A gas barrier film having a gas barrier layer formed on a resin substrate;
An internal light extraction layer comprising a light scattering layer provided on the gas barrier film, and a smoothing layer provided on the light scattering layer;
A first electrode provided on the internal light extraction layer, a second electrode, and a light emitting unit sandwiched between the first electrode and the second electrode,
The gas barrier layer includes a metal-containing layer containing a compound of at least one metal selected from V, Nb, Ta, Ti, Zr, Hf, Mg, Y, and Al, and a silicon-containing material containing silicon and nitrogen An organic electroluminescence device having a layer.
In the atomic composition distribution profile obtained when XPS composition analysis is performed in the layer thickness direction, the gas barrier layer has a silicon atom composition ratio of 100 and a nitrogen atom composition ratio of more than 0 and 60 or less, and a metal A region having an atomic composition ratio of 20 or more and 300 or less;
The organic electroluminescent element according to claim 1, wherein the metal-containing layer and the silicon-containing layer are in contact via the region.

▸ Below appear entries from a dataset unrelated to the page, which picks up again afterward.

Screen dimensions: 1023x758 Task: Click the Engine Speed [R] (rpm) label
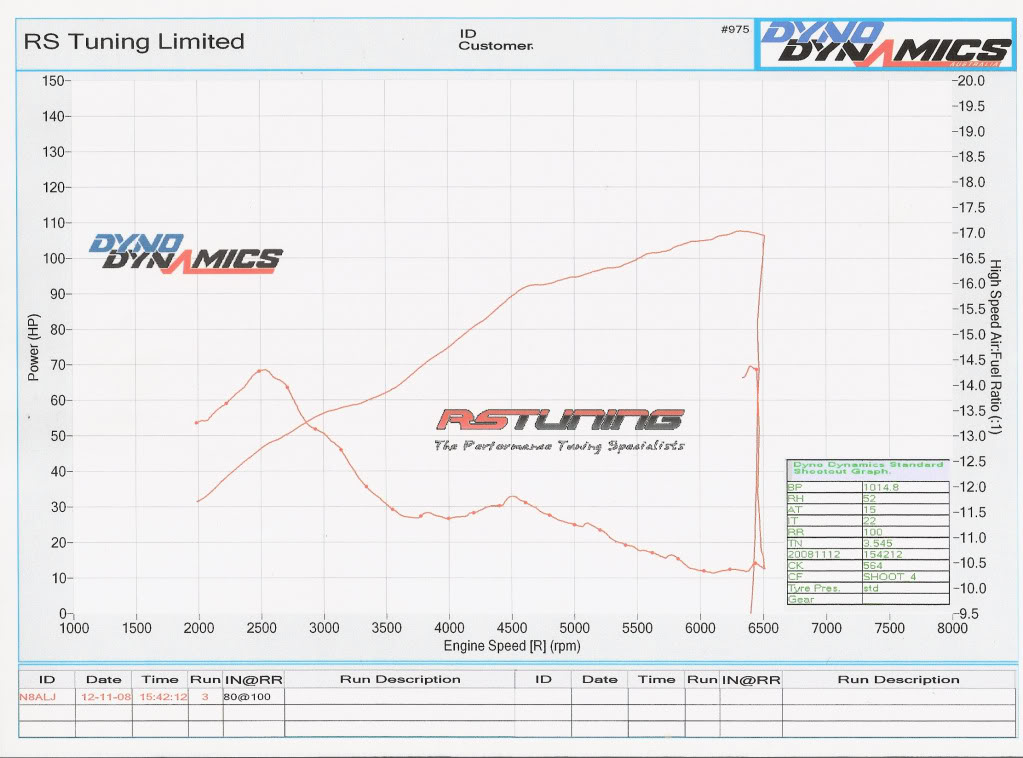click(x=512, y=646)
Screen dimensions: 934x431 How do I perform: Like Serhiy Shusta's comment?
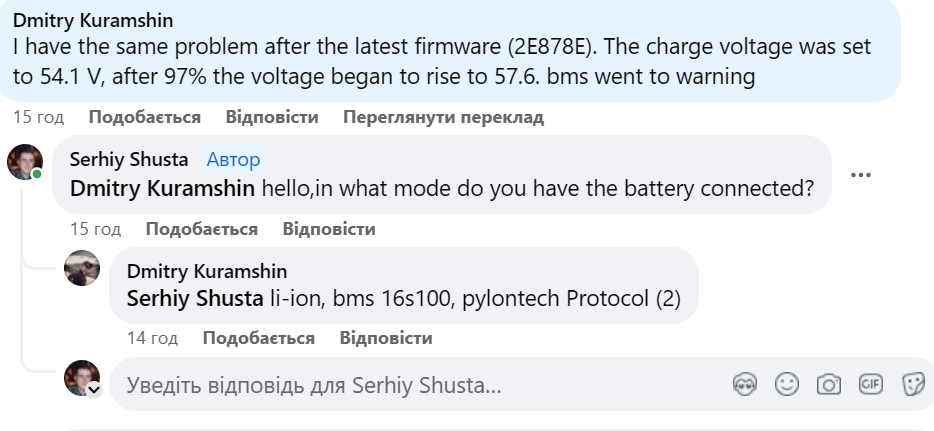pos(201,229)
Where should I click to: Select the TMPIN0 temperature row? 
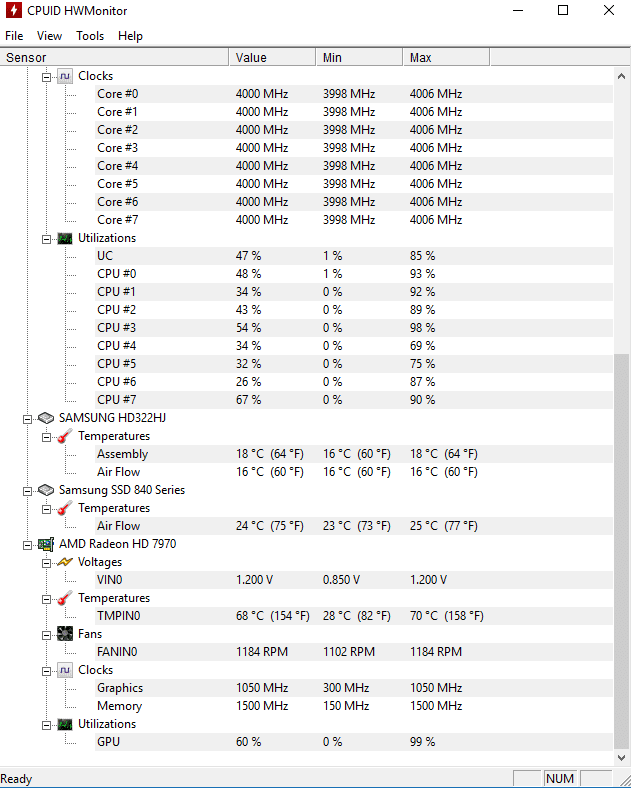click(x=354, y=616)
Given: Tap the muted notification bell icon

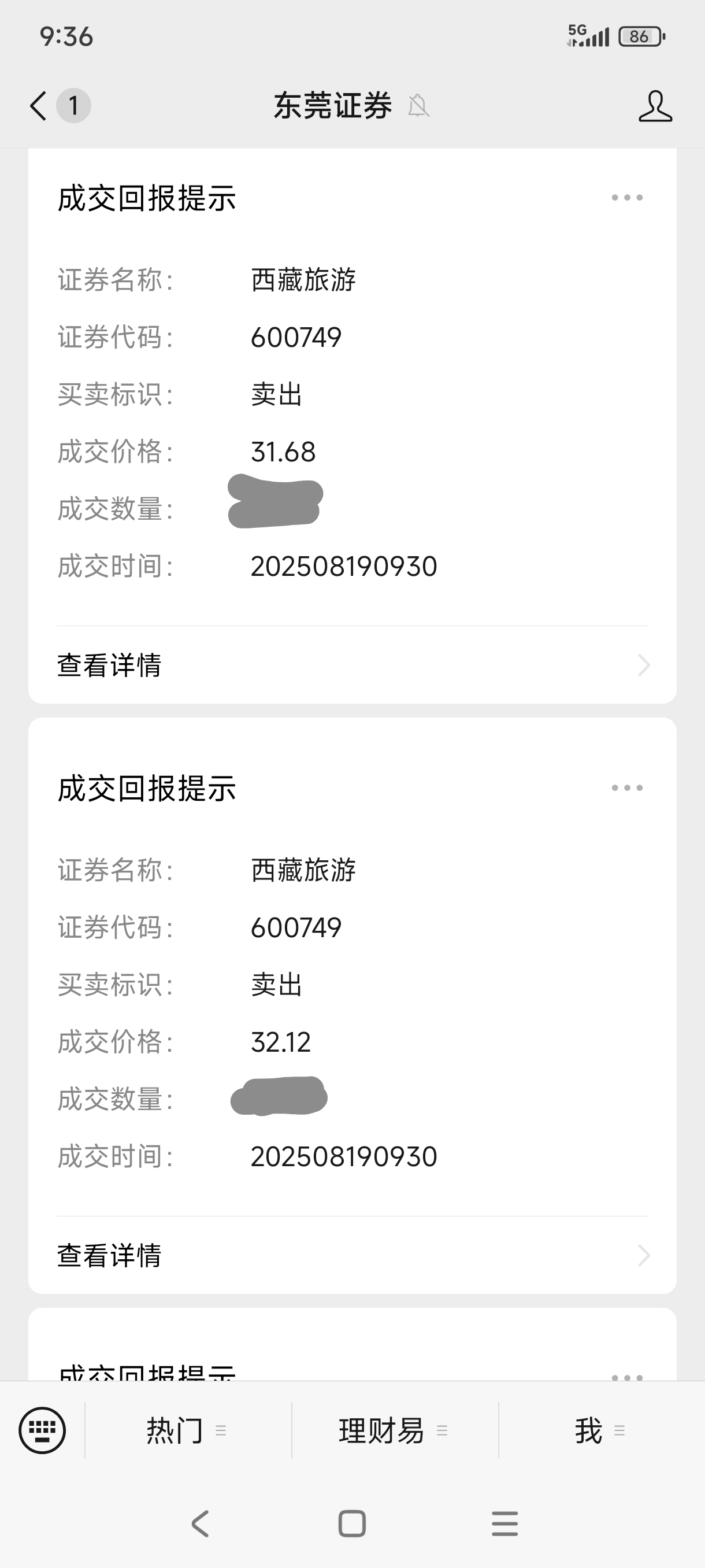Looking at the screenshot, I should click(x=418, y=106).
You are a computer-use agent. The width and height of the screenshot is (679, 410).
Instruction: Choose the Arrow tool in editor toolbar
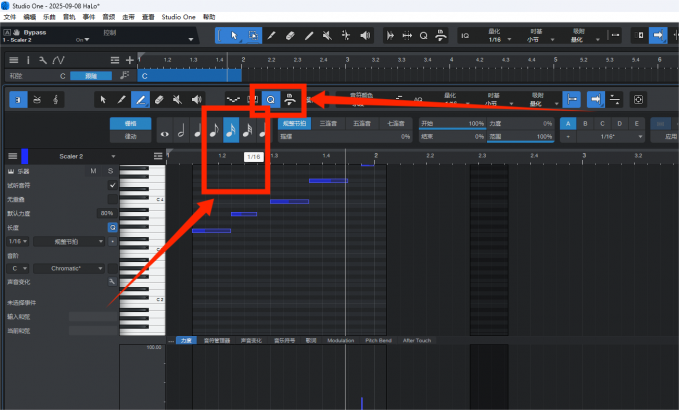tap(103, 100)
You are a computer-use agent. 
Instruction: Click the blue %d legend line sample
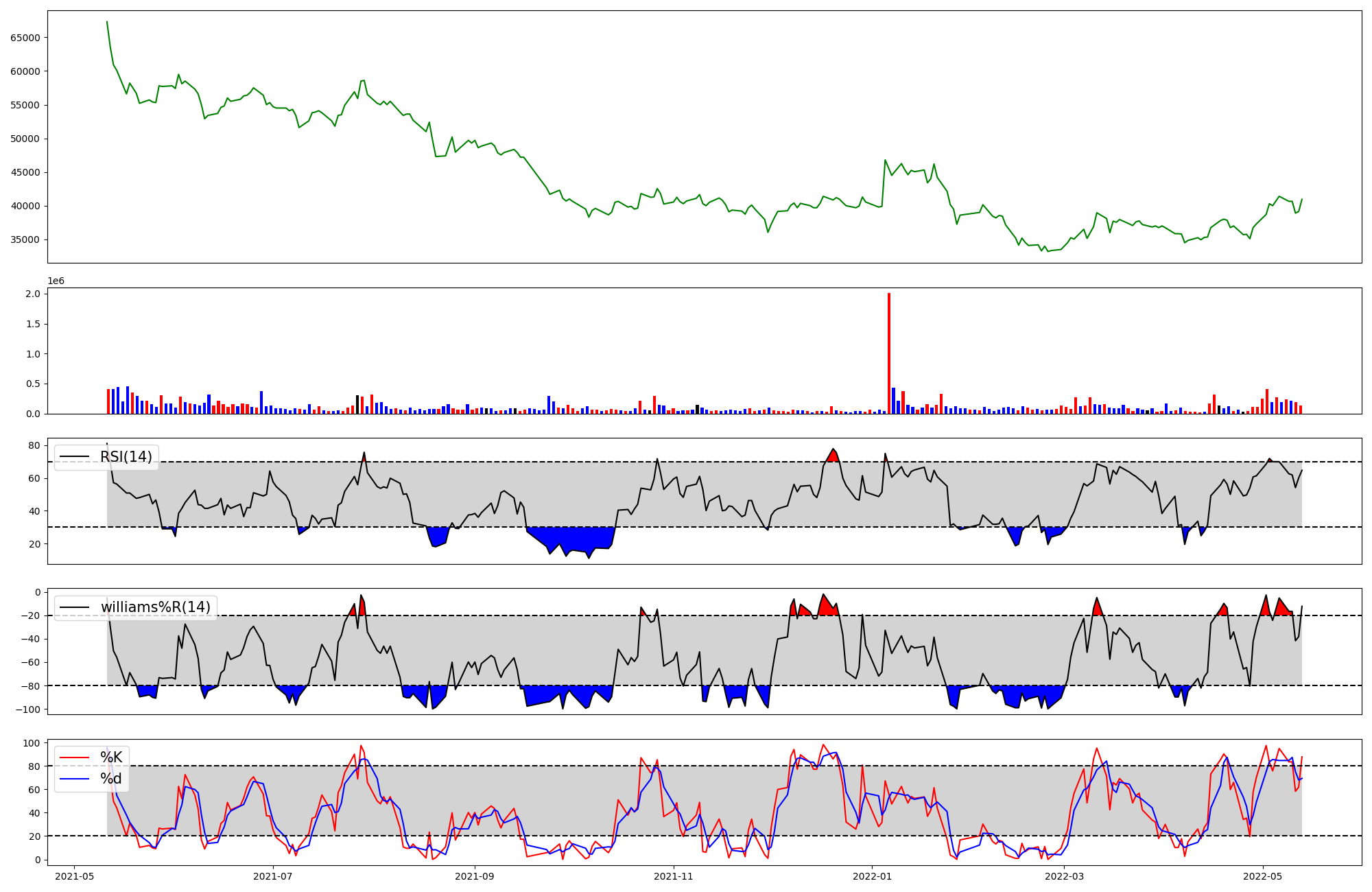[x=75, y=779]
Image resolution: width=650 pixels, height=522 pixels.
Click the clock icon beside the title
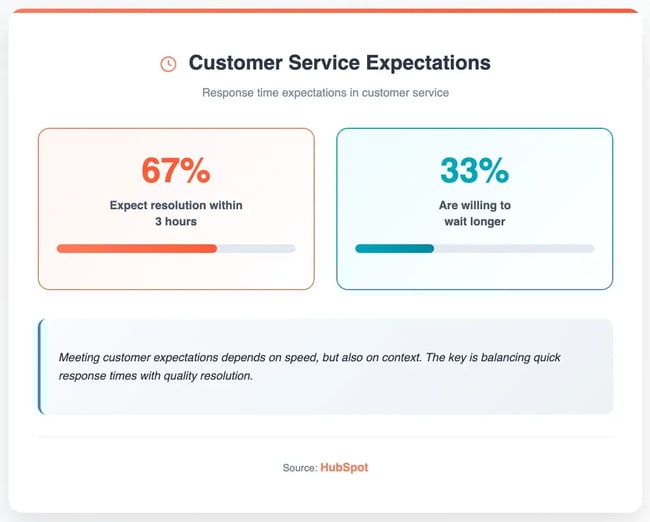click(x=168, y=64)
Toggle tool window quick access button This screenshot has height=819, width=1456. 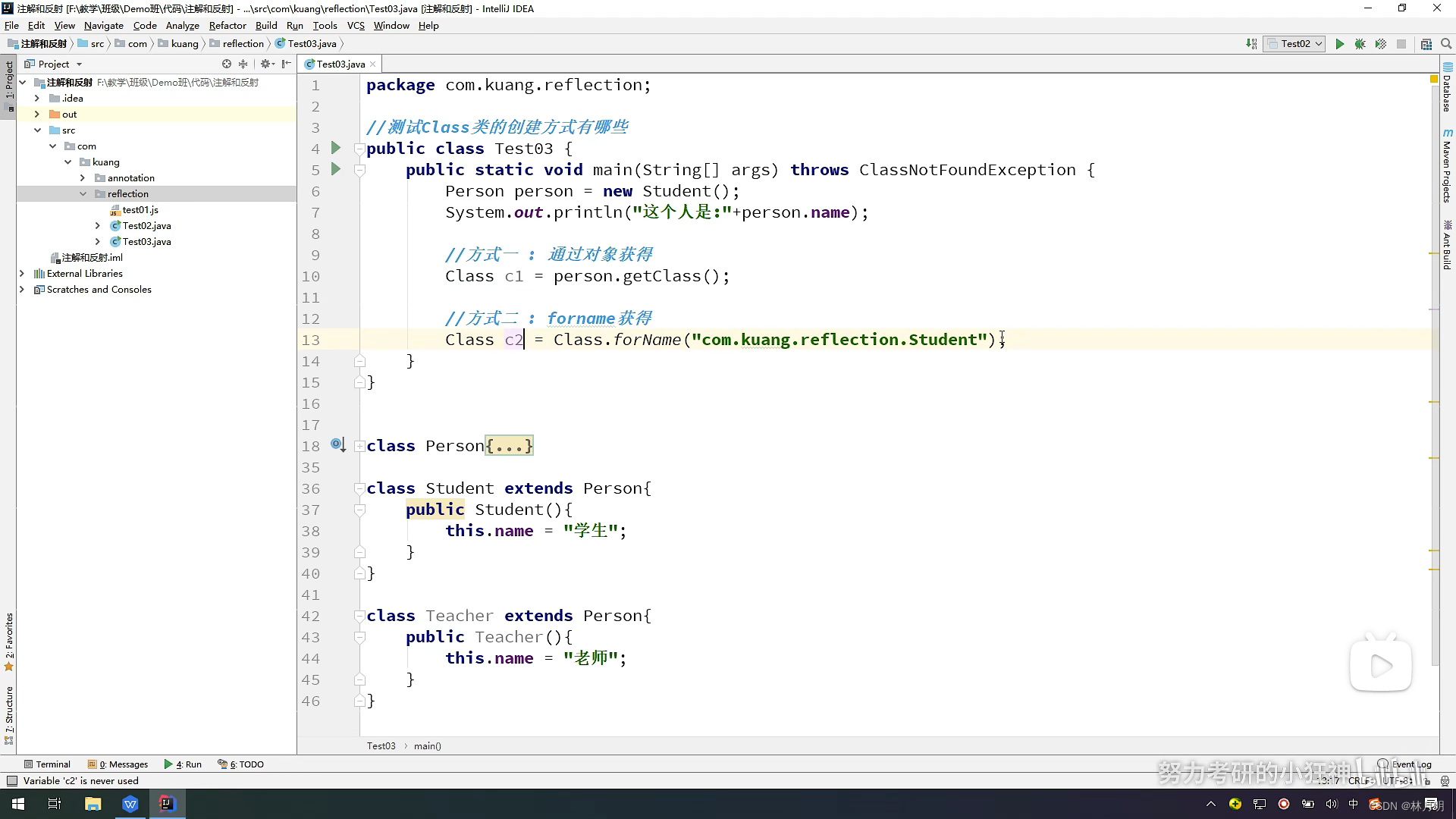coord(11,781)
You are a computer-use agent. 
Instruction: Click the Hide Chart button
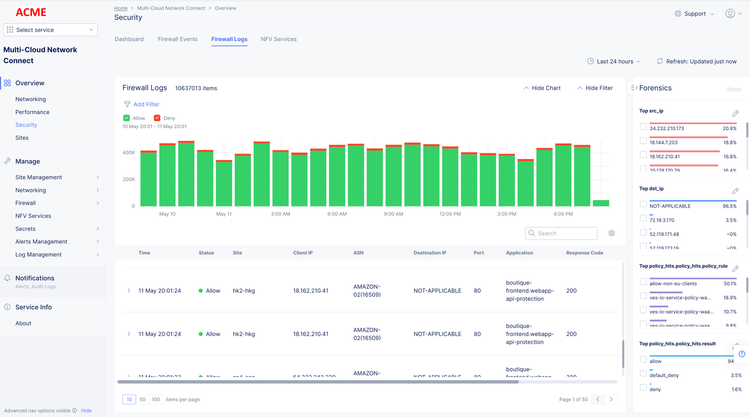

The organic electroluminescence device according to claim 2, wherein the oxygen atom composition ratio is 40 or more and 300 or less when the silicon atom composition ratio in the region is 100.
The organic electroluminescence device according to claim 1, wherein the metal contained in the metal-containing layer is Nb.
2. The smoothing layer is mainly composed of at least one selected from silicon oxide, silicon nitride, niobium oxide, and niobium nitride, and has a water vapor permeability of less than 0.1 g / (m 2 · 24h). The organic electroluminescent element of description.